Hasbro’s Wizards just worked their magic on earnings
The “Dungeons & Dragons” maker raised its outlook after a 42% surge in tabletop and digital gaming sales.
Hasbro, the company behind iconic games like “Monopoly,” “Trivial Pursuit,” “Risk,” “Yahtzee,” and “Clue,” scored some serious points with investors this week, as revenue climbed 8% year over year to top $1.4 billion — a result powered less by plastic toys and more by pixels and cards.
Hasbro’s Consumer Products division, home to classics like “Monopoly,” Play-Doh, and Transformers, remained muted after a slow summer, with sales down 7%. That left the company’s Wizards of the Coast & Digital Gaming business — best known for “Magic: The Gathering” and “Dungeons & Dragons” — to pick up the pieces. And pick them up it did, with revenue in that division surging 42% from a year earlier.

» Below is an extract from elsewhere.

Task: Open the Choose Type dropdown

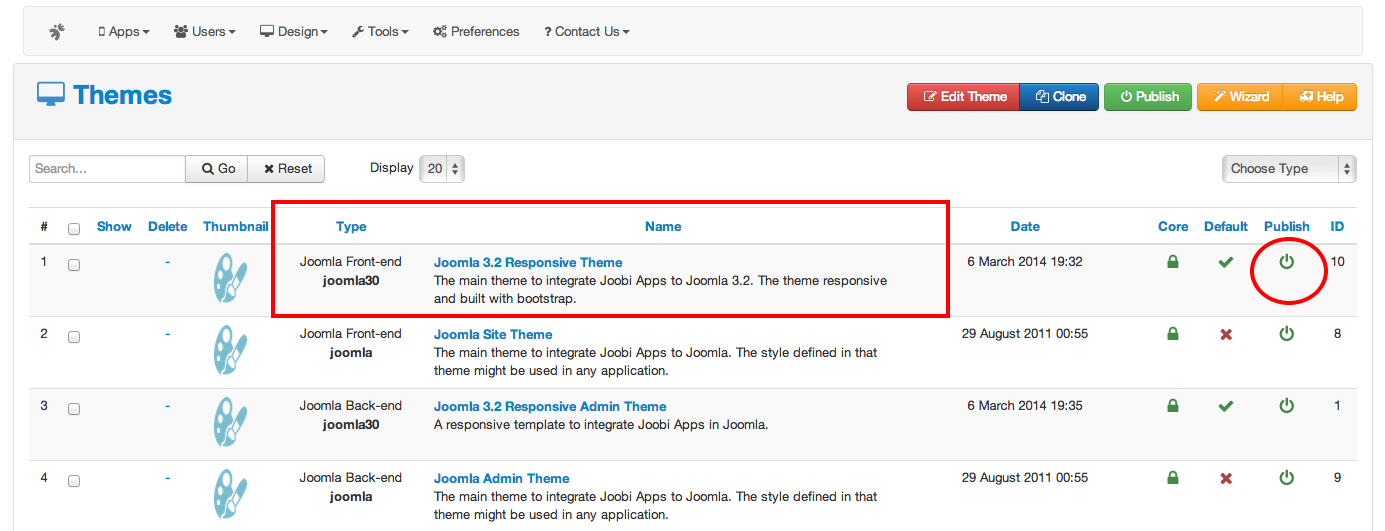Action: 1288,169
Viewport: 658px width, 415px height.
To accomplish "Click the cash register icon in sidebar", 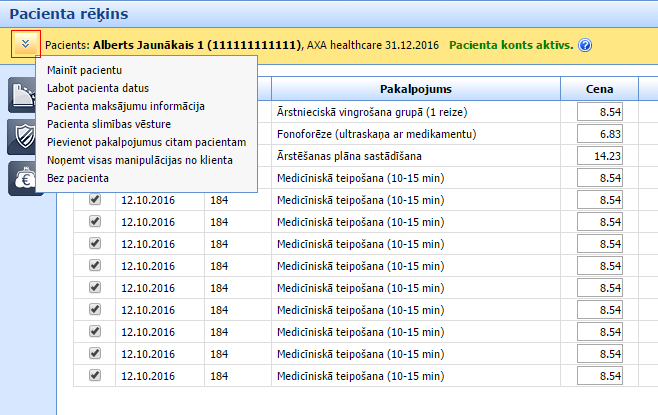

Indeed, Wizards now accounts for over 40% of Hasbro’s total sales, up from ~30% a year ago, and boasts operating margins near 44%. That’s more than most luxury brands. (Ferrari’s, for example, was 28% last year, while Hermès managed a whisker over 40%.) The rest of Hasbro, the consumer bit, is closer to a 10% margin.
“Magic: The Gathering,” which is both a complicated strategy game and a compelling storytelling engine, is producing some particularly spellbinding results, with its revenue up an eye-watering 55% year over year. With a growing fanbase, revenues for “Magic” have been supercharged by collaborations with franchises like “The Lord of the Rings,” “Spider-Man,” and “Assassin’s Creed.”
To cushion against new tariffs, which have been lifted to as high as 100% on China-made goods, Hasbro said it plans to more quickly cut its reliance on China to 30% of its revenue by 2026. About half of Hasbro’s US toy and game volumes still come from China today.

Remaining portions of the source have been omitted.